- [YOUR GOAL]:
Within the records below, reproduce without change the lines from the line that has "Identify the click" through the line that has "ALL PRODUCTS (406, 277)", and only those.

- [SUPPLIED ENTRIES]:
*** Block opens ***

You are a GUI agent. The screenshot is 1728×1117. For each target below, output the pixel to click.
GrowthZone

*** Block closes ***
*** Block opens ***

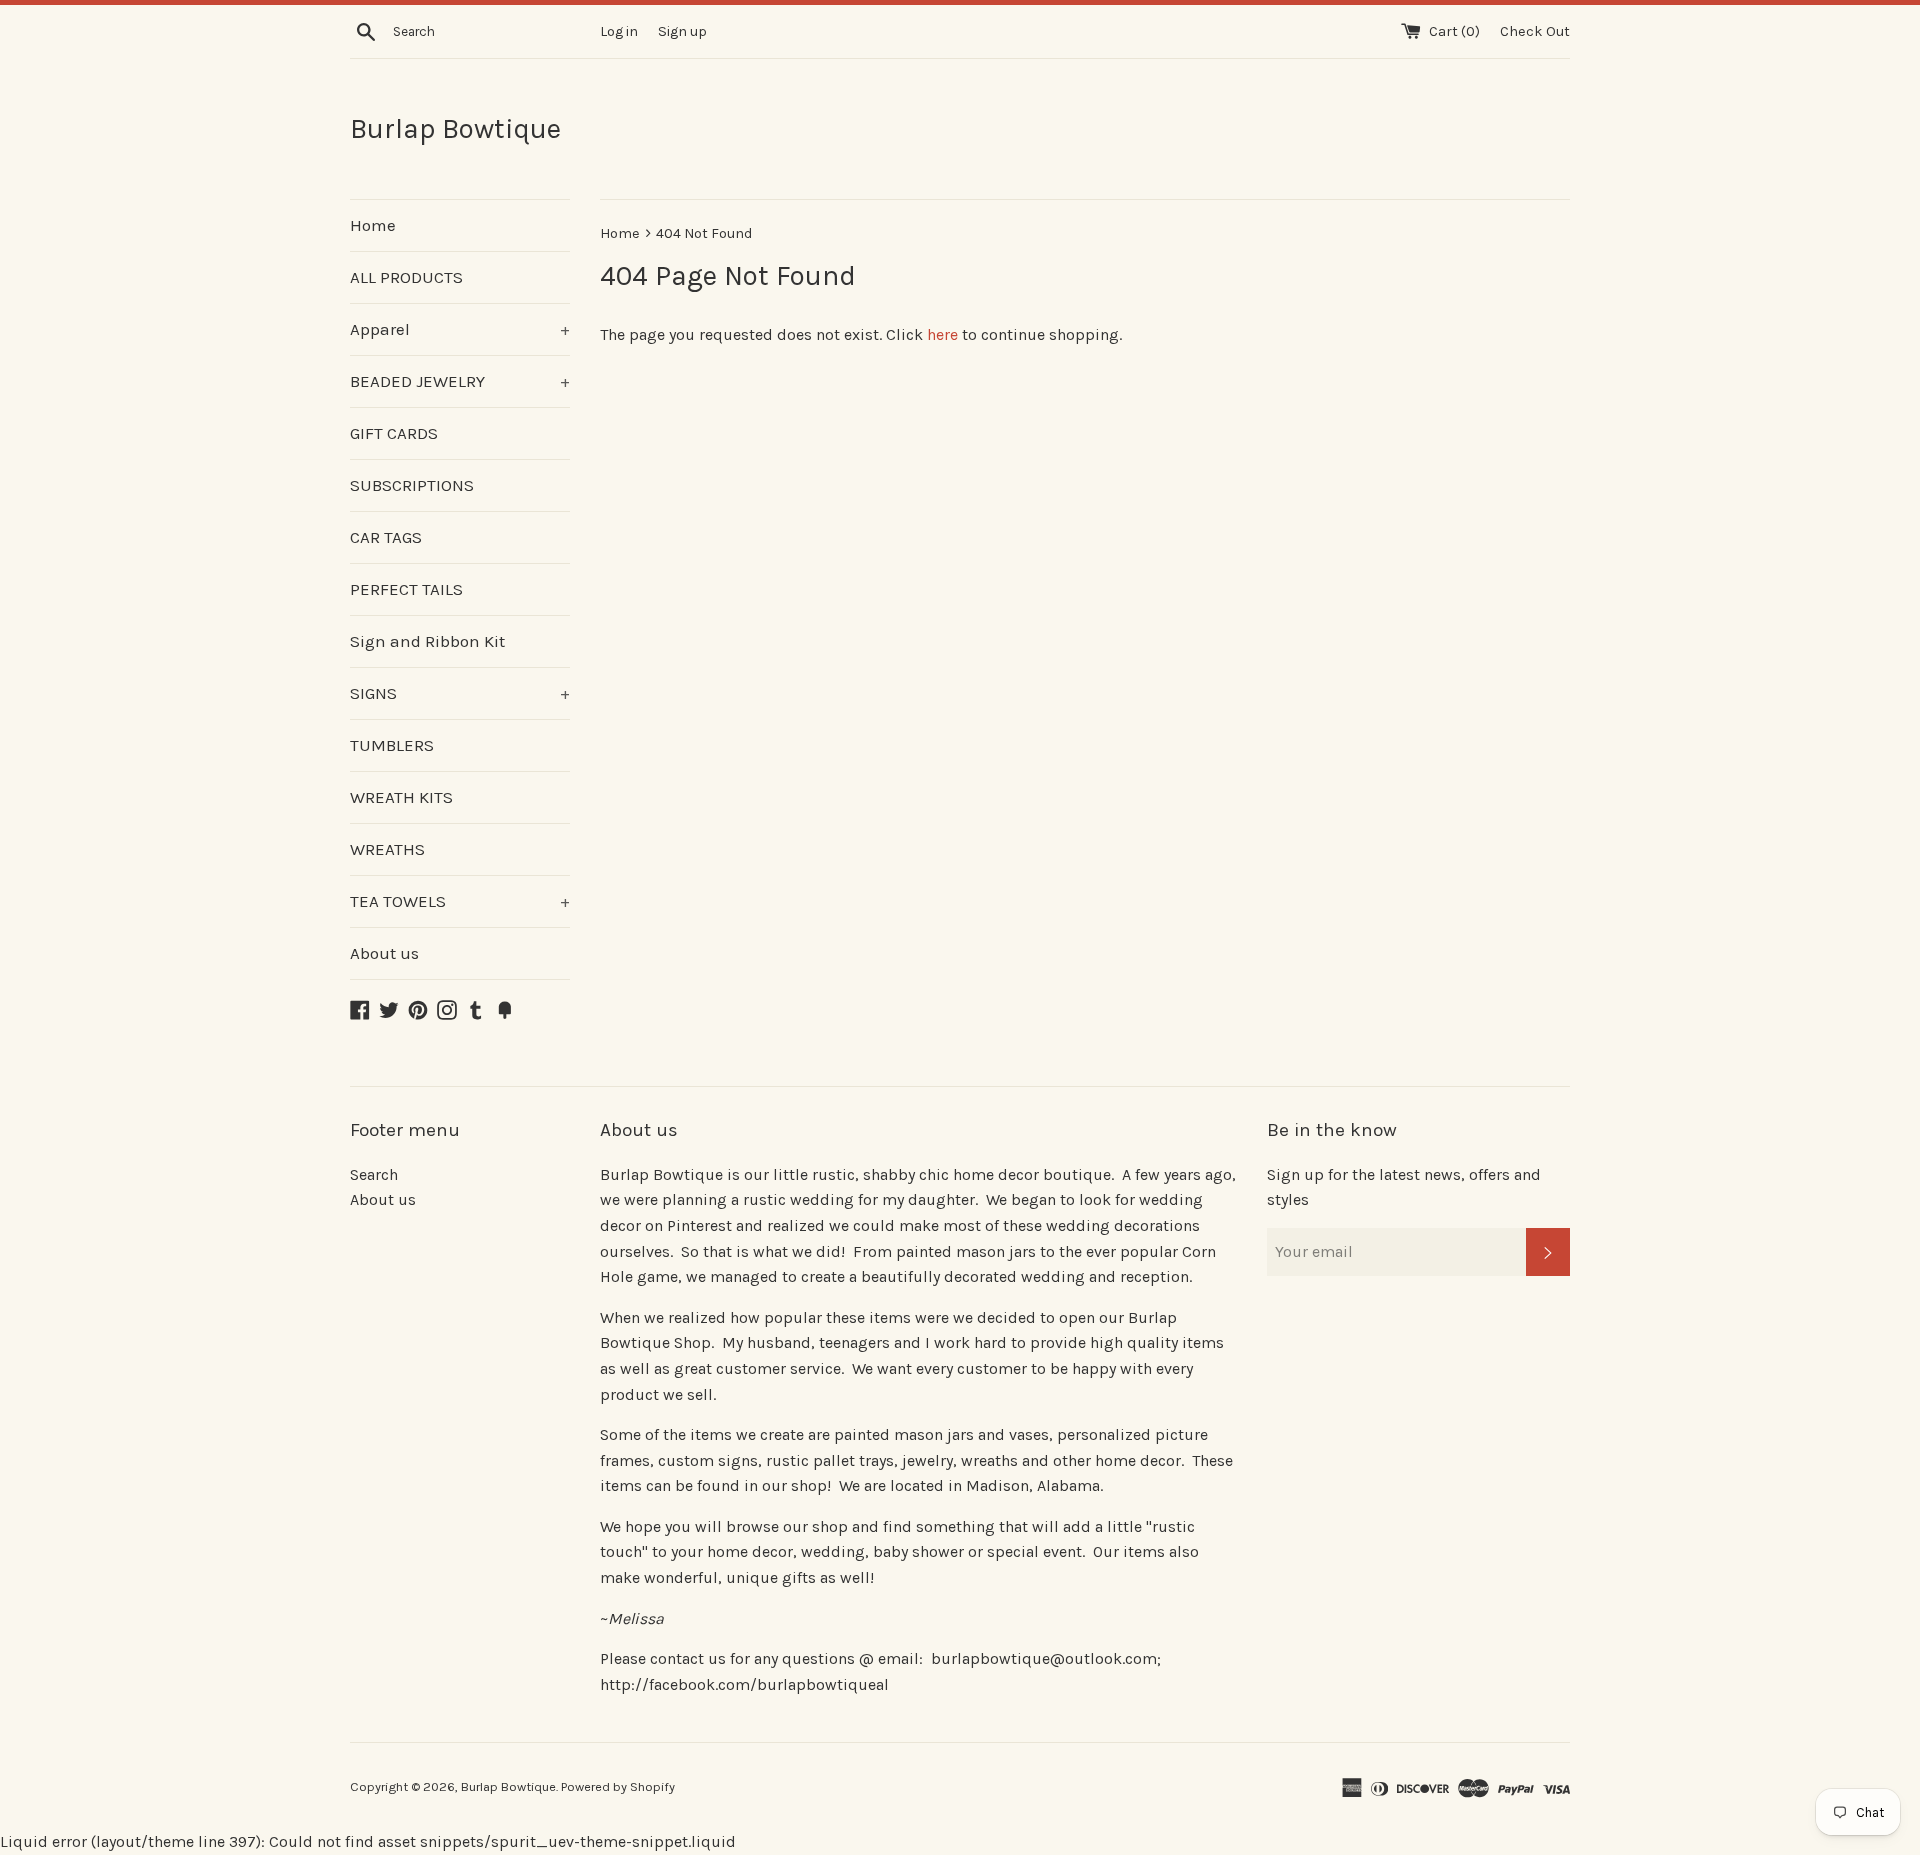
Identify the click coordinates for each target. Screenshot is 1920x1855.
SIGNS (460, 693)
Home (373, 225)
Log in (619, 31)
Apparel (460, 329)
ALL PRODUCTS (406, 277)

*** Block closes ***

- [ANSWER SECTION]:
Identify the click coordinates for each target. Screenshot is 1920x1855.
SIGNS (460, 693)
Home (373, 225)
Log in (619, 31)
Apparel (460, 329)
ALL PRODUCTS (406, 277)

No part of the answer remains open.